Straßer versucht ihrer Figur Atem einzuhauchen, muss aber ob der Klischeehaftigkeit des Texts scheitern.

Foto: Moritz Schell

"Und wenn du gar nicht mehr an sie denkst? – Dann bist du verheiratet." Männer sind also PCs und Frauen Macs. Und als Verwechslungskomödie getarnte Schwulenfeindlichkeit ist ungebrochen salonfähig oder sagen wir schenkelklopfertauglich. Was für ein reaktionärer Schmafu! In den Kammerspielen der Josefstadt bringt Regisseur Folke Braband Das perfekte Geheimnis (nach dem italienischen Film Perfetti sonosciuti von Paolo Genoveseaus dem Jahr 2016, 2019 als deutsches Remake von Bora Dagtekin herausgebracht) zur deutschsprachigen Erstaufführung.

Die Storyline: Ein paar wohlstandsverwahrloste Pärchen leiden unter der Wahnvorstellung, dass nur "heilig" sein könne, wer keine Geheimnisse hat. Und weil sich in dieser Barbie-und-Ken-Welt alles um die heteronormative Beziehung dreht, haben eh alle dasselbe Geheimnis, nämlich eine Affäre. Weil es mittlerweile Handys gibt, kommt die Entblößung der allgemeinen Unheiligkeit technisch ganz raffiniert daher. Des "Werwolf"-Spielens überdrüssig geworden, lesen die Barbies und Kens einander einen Abend lang alle eintrudelnden Nachrichten laut vor. Und weil es grad so schön aktuell ist: "Ungelöschte Nachrichten haben schon so manche Regierung ins Wanken gebracht."

Einlullende Klischees

Das Private ist politisch. Aber der an diesem Theaterabend unternommene Witz, diesen Slogan ein bisschen andersherum zu lesen, mithin Demokratiefeindlichkeit in der Berufspolitik als bloße privatistische Unheiligkeit zu verharmlosen, das klingt wie jede andere je unternommene Pressekonferenz aus aktuellem Anlass. Aber genug des Echauffierens über inhaltliche Belange. Was ist mit der Form? Mit der Kunst? In einem Wort: nix. Neunzig Minuten lang sitzt und steht das achtköpfige Ensemble in einem Kika-Katalogseiten-Bühnenbild herum. Ein paar Lichtwechsel, ein paar sich leerende Weinflaschen, mehr hat es nicht an ästhetischen Vorgängen. Diese Einfallslosigkeit liegt aber wiederum im Stoff begründet. Immerhin lautet die Grundsituation: Pärchen sitzen und reden miteinander.
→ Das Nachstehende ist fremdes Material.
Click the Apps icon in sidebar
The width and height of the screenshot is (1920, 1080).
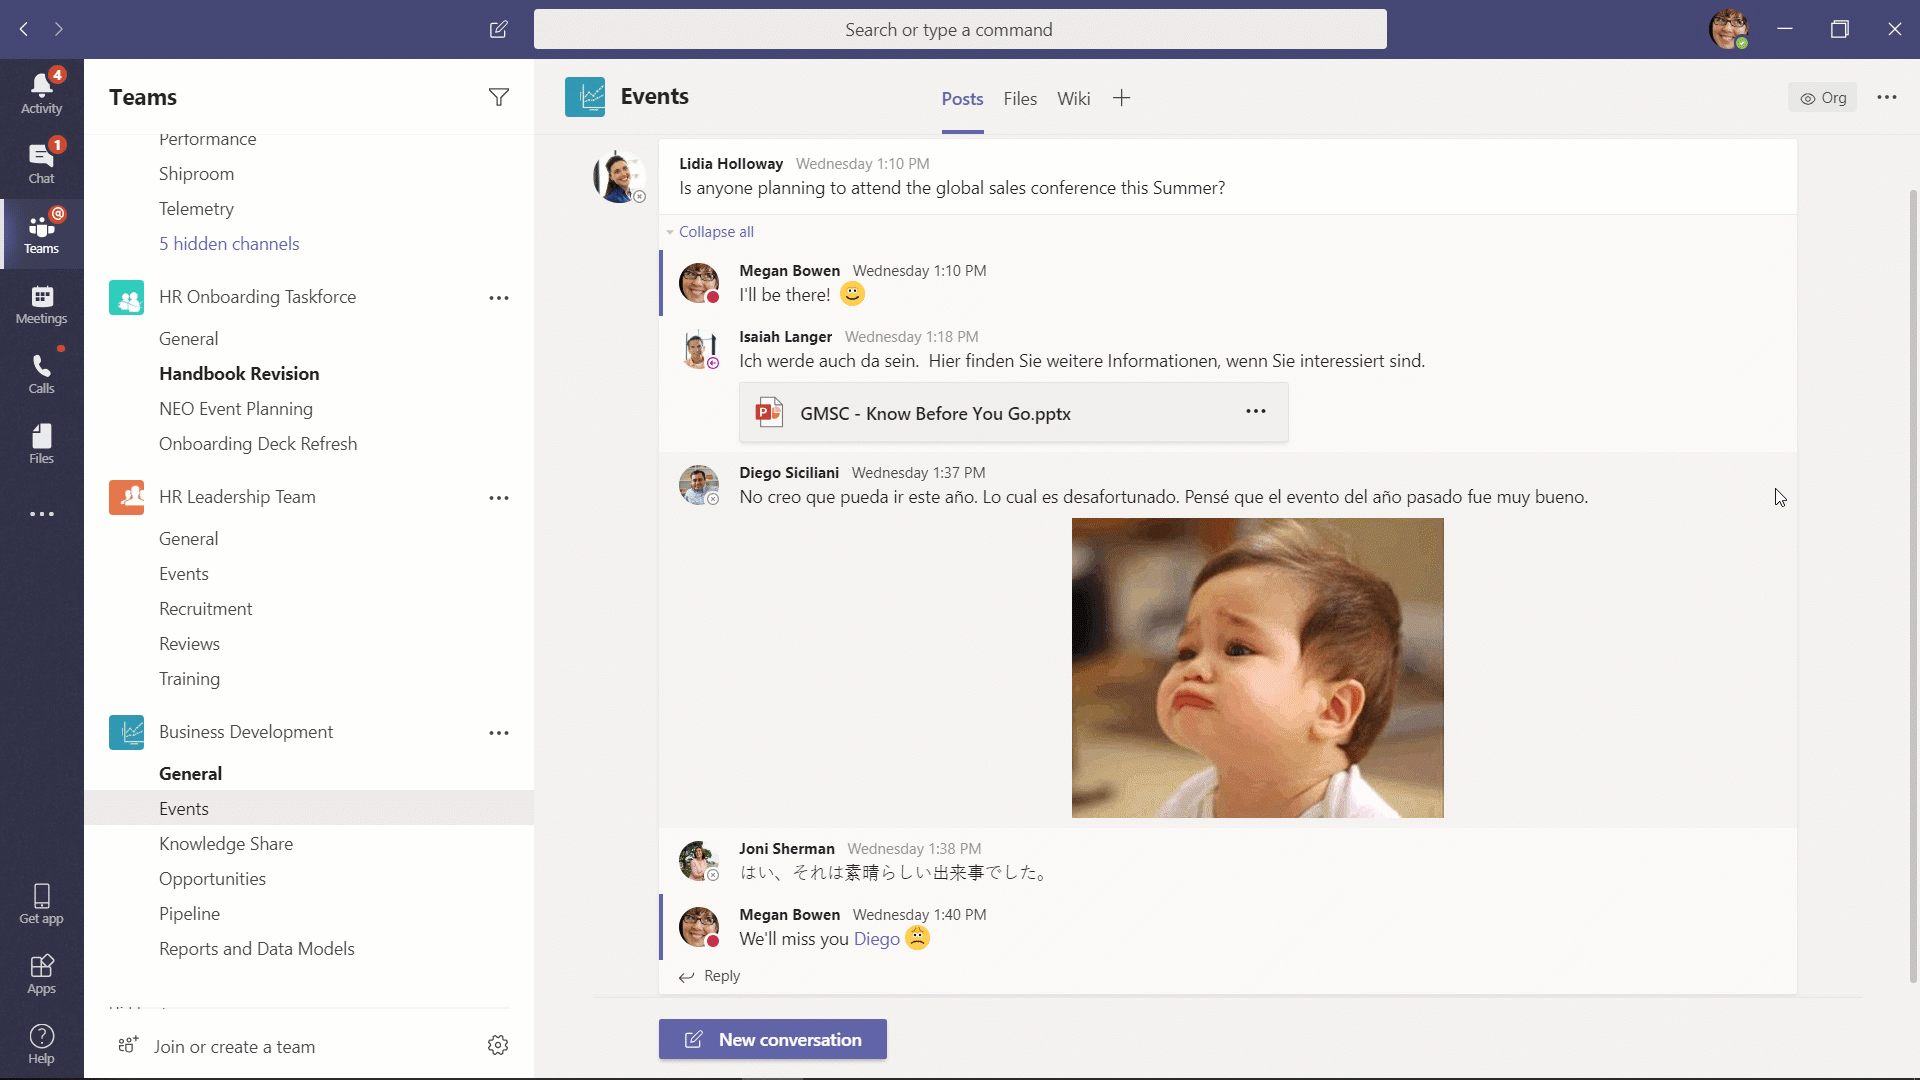coord(41,973)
Das ist von sich her nicht unbedingt theatral im Sinne einer Herausforderung der Möglichkeiten von Theaterkunst. Konversationskunst, das immerhin wird hier versucht – handwerklich mitunter ganz hübsch gemacht, wenn zum Beispiel verschiedene Einzelgespräche miteinander verschnitten im großen Ensemblegespräch gut zu Ohren kommen. Oder wenn die Reaktionen auf die Geheimnisse adrett individualisiert, den jeweiligen Charakteren angepasst ausfallen. Aber auch wenn beispielsweise Katharina Straßer alles schauspielerisch nur Mögliche tut, um ihrer Figur Atem einzuhauchen, es bleibt aufgrund des Texts beim stets vorhersehbaren einlullenden Klischee.

Dem Szenenapplaus nach zu urteilen findet der Topf seinen Deckel oder das Theater sein Publikum. Macht andere Spielpläne, oder die Welt ändert sich nie! (Theresa Gindlstrasser, 25.10.2021)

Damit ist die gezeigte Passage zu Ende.